Segment Open

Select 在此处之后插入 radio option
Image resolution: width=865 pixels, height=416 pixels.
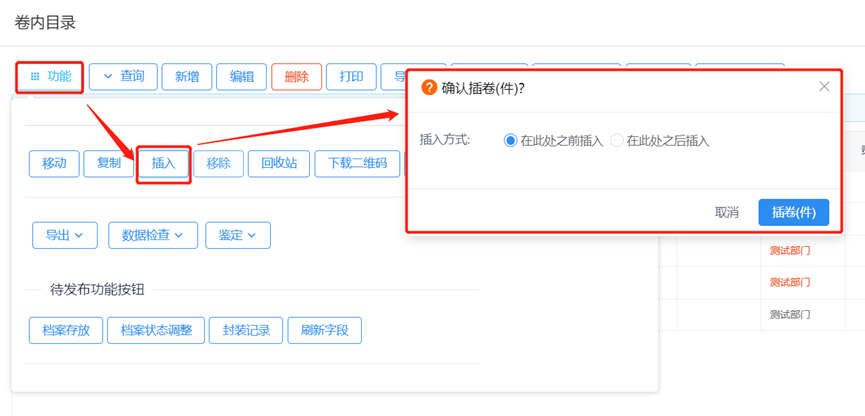[x=617, y=141]
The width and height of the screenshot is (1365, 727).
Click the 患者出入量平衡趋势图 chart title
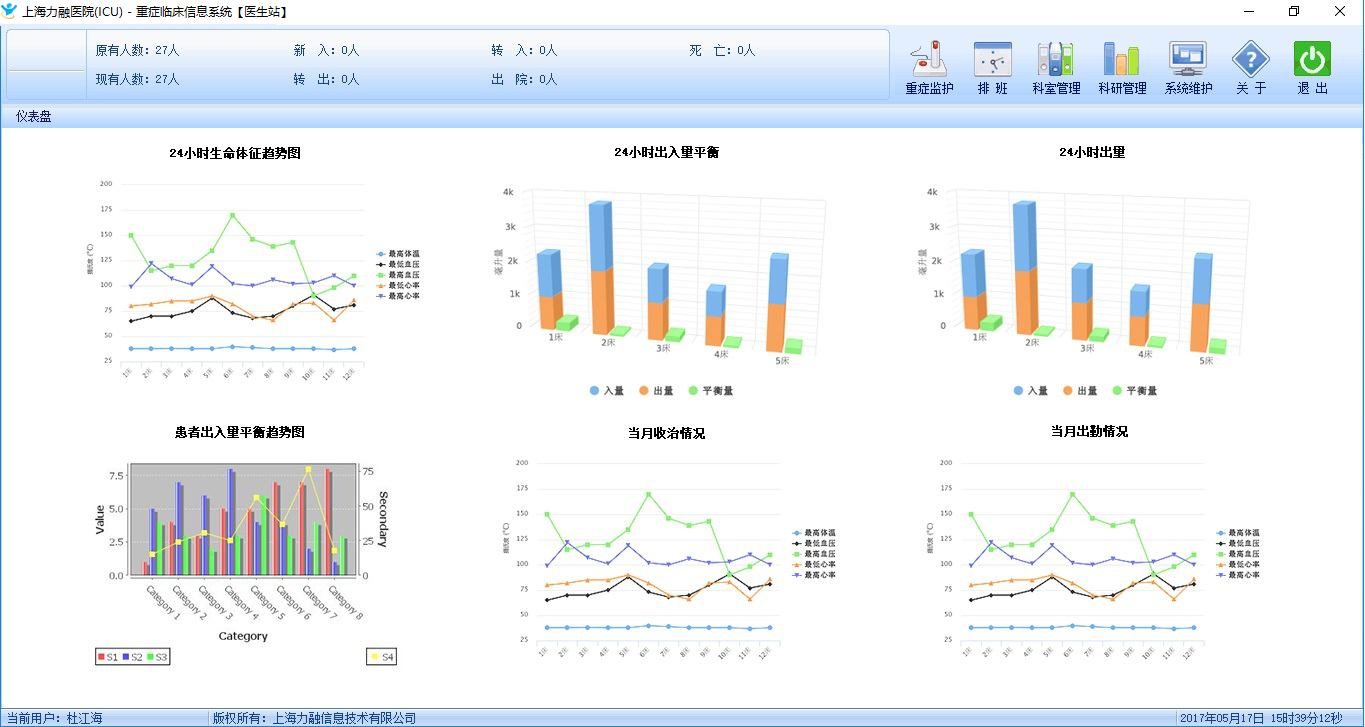[239, 432]
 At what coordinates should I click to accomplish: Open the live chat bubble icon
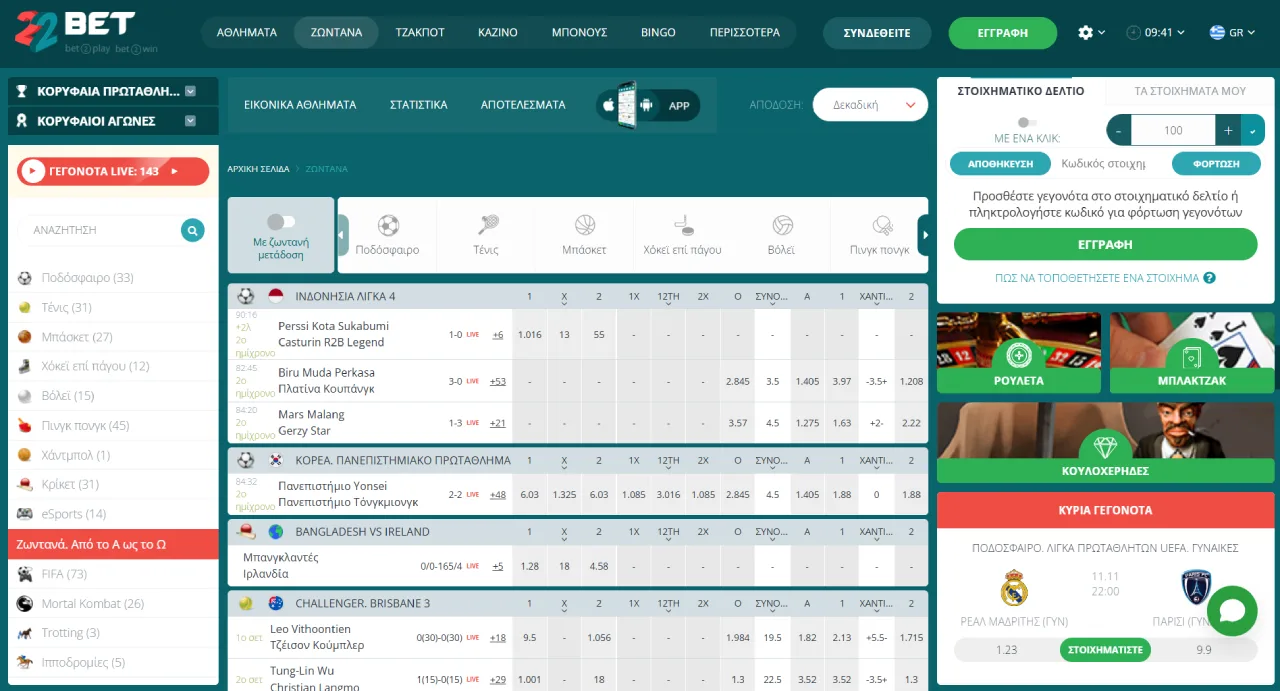tap(1231, 611)
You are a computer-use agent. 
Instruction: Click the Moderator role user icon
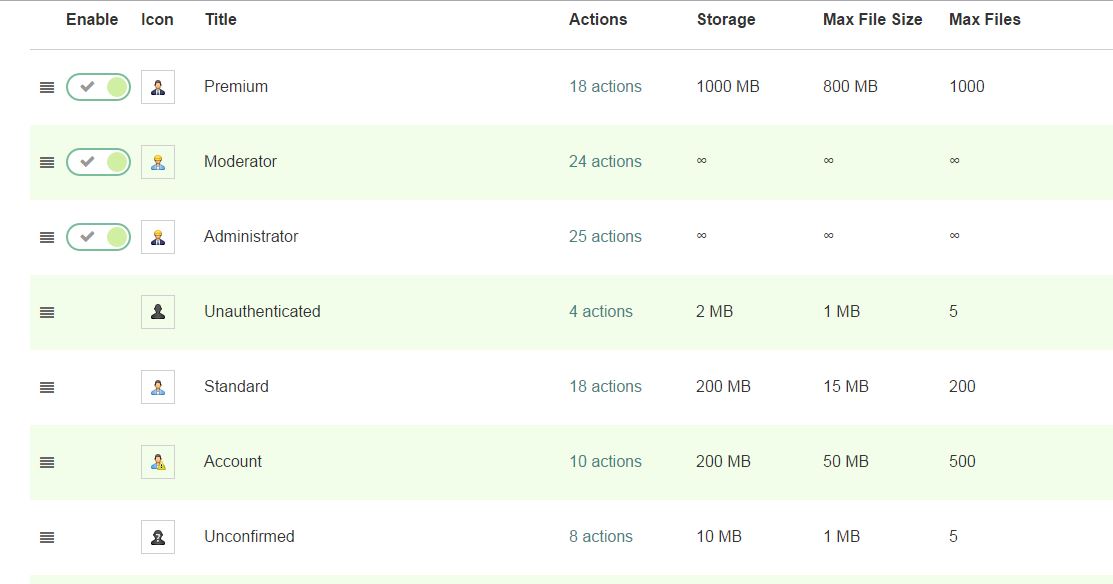click(x=158, y=162)
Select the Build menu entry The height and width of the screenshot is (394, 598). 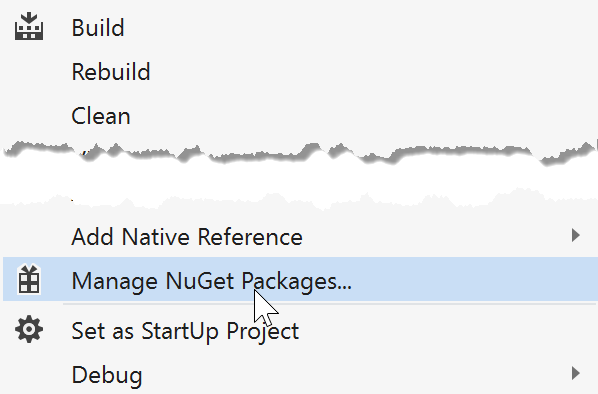pyautogui.click(x=299, y=28)
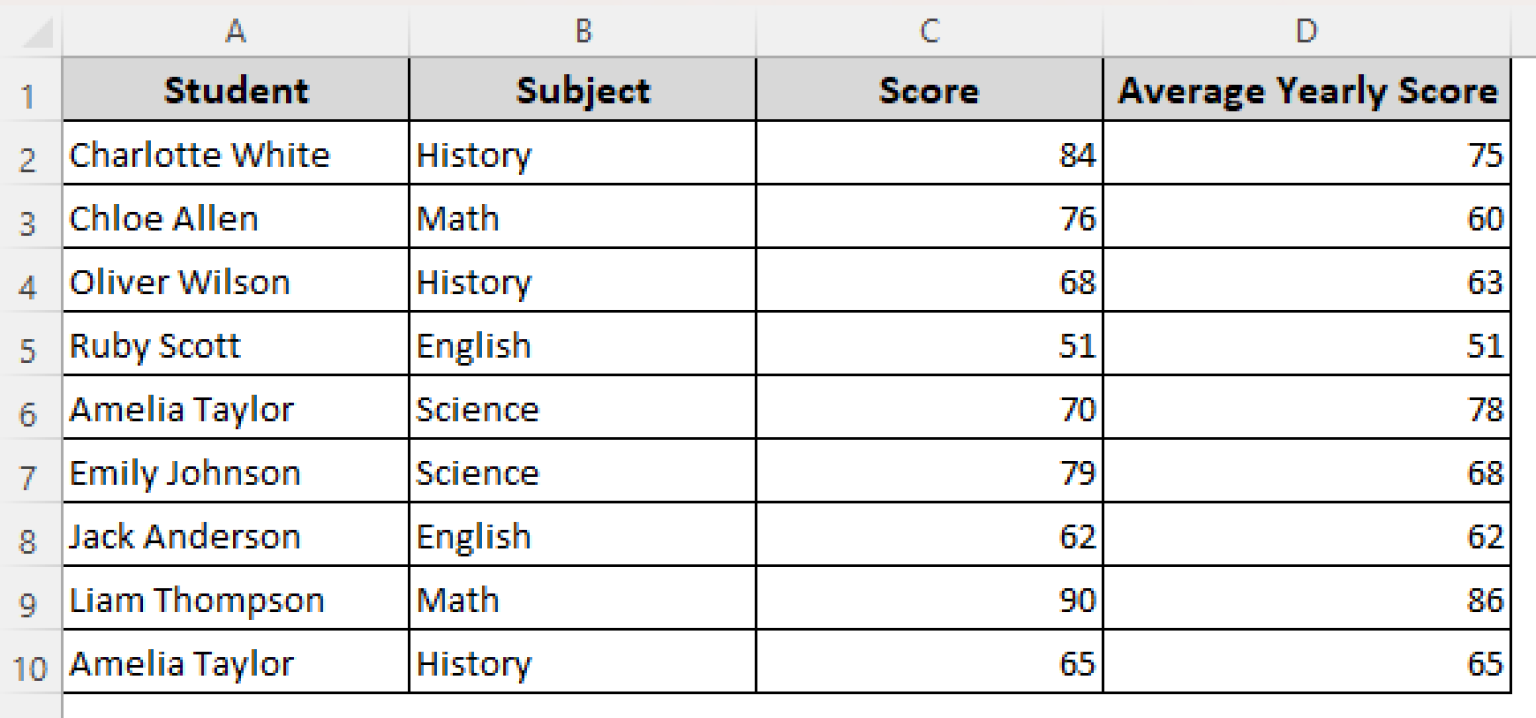Select Oliver Wilson's name cell
This screenshot has width=1536, height=718.
tap(236, 282)
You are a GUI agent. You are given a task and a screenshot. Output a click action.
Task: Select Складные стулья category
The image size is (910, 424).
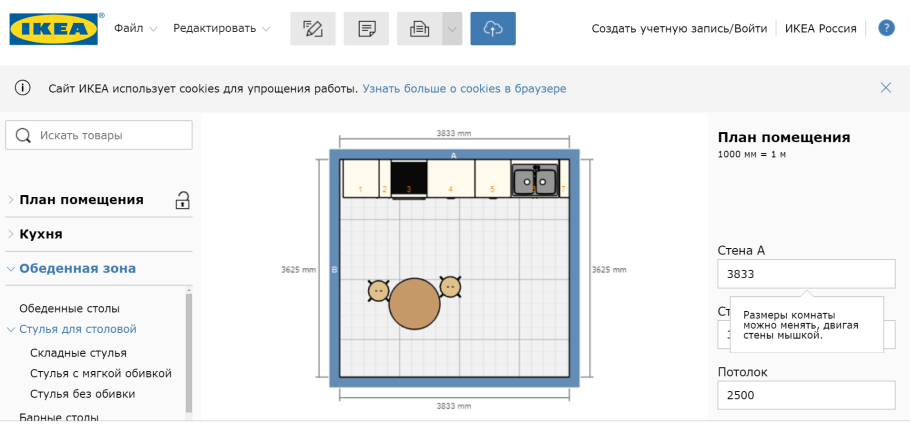[x=79, y=352]
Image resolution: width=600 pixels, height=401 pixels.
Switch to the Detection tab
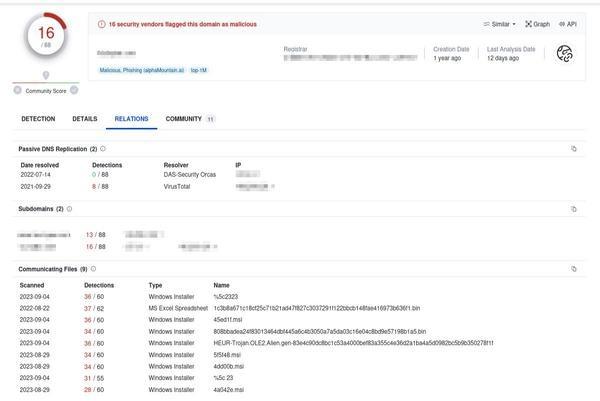point(38,119)
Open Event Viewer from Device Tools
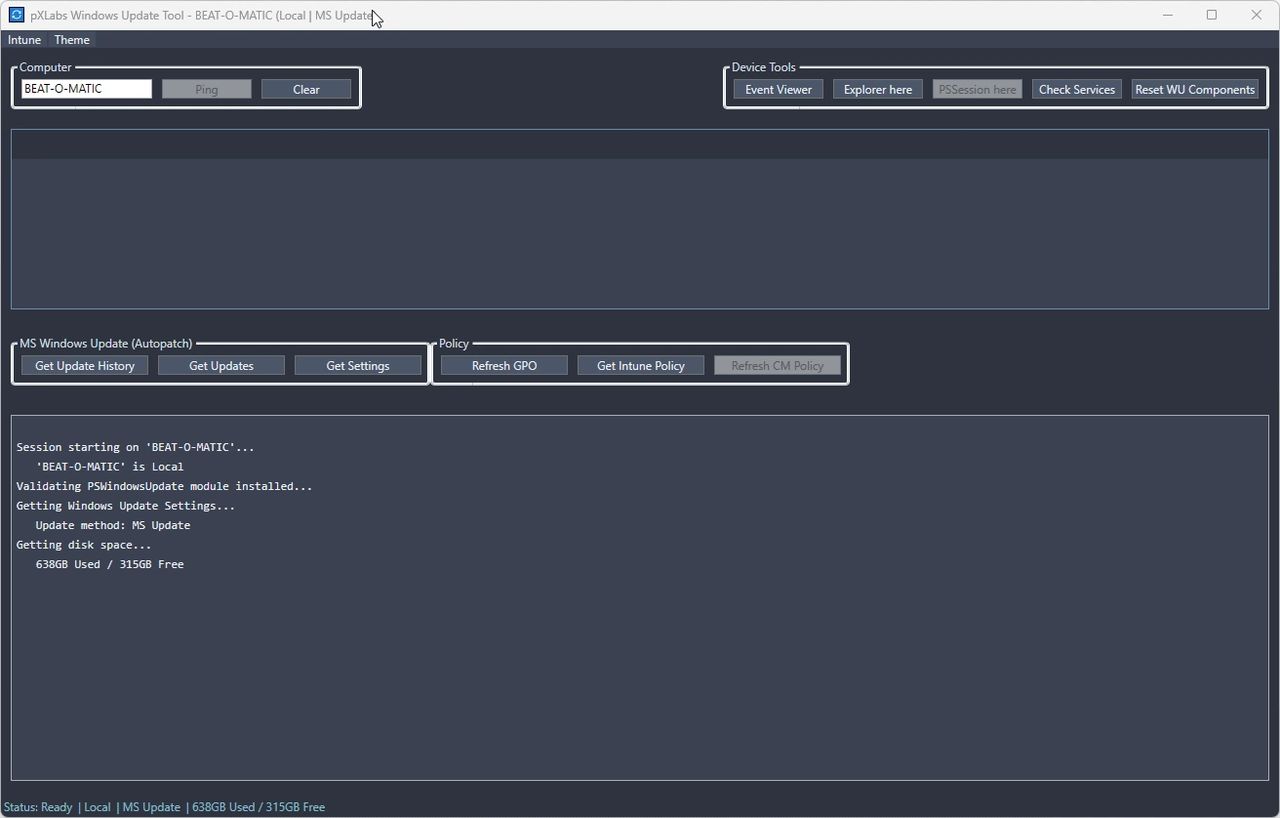This screenshot has height=818, width=1280. coord(778,89)
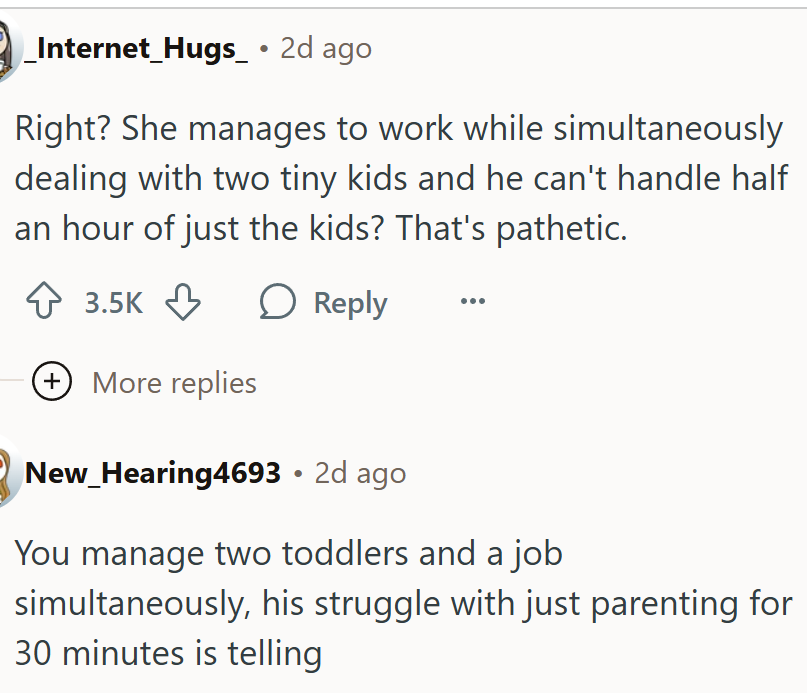The image size is (807, 693).
Task: Click the 'Right? She manages to work' line
Action: pyautogui.click(x=399, y=128)
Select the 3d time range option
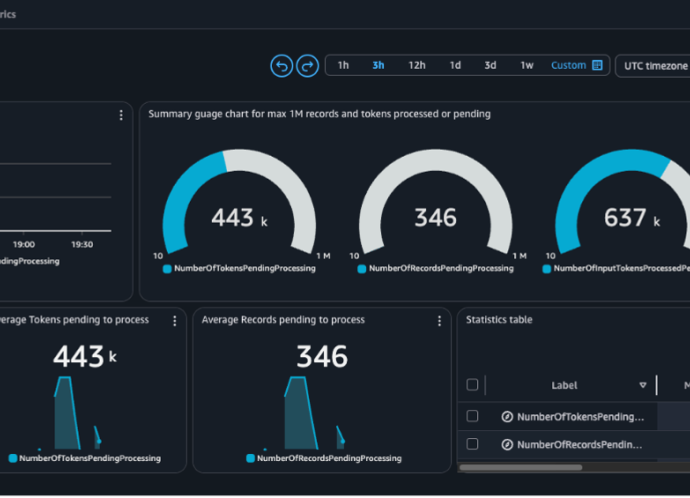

Segment Closed

__Your objective__.
Wherever the word "agent" turns up in the records above, copy the line that holds it.

__Worked solution__.
You are a computer-use agent. 
You are a GUI agent. You are given a task and a screenshot. Output a click action.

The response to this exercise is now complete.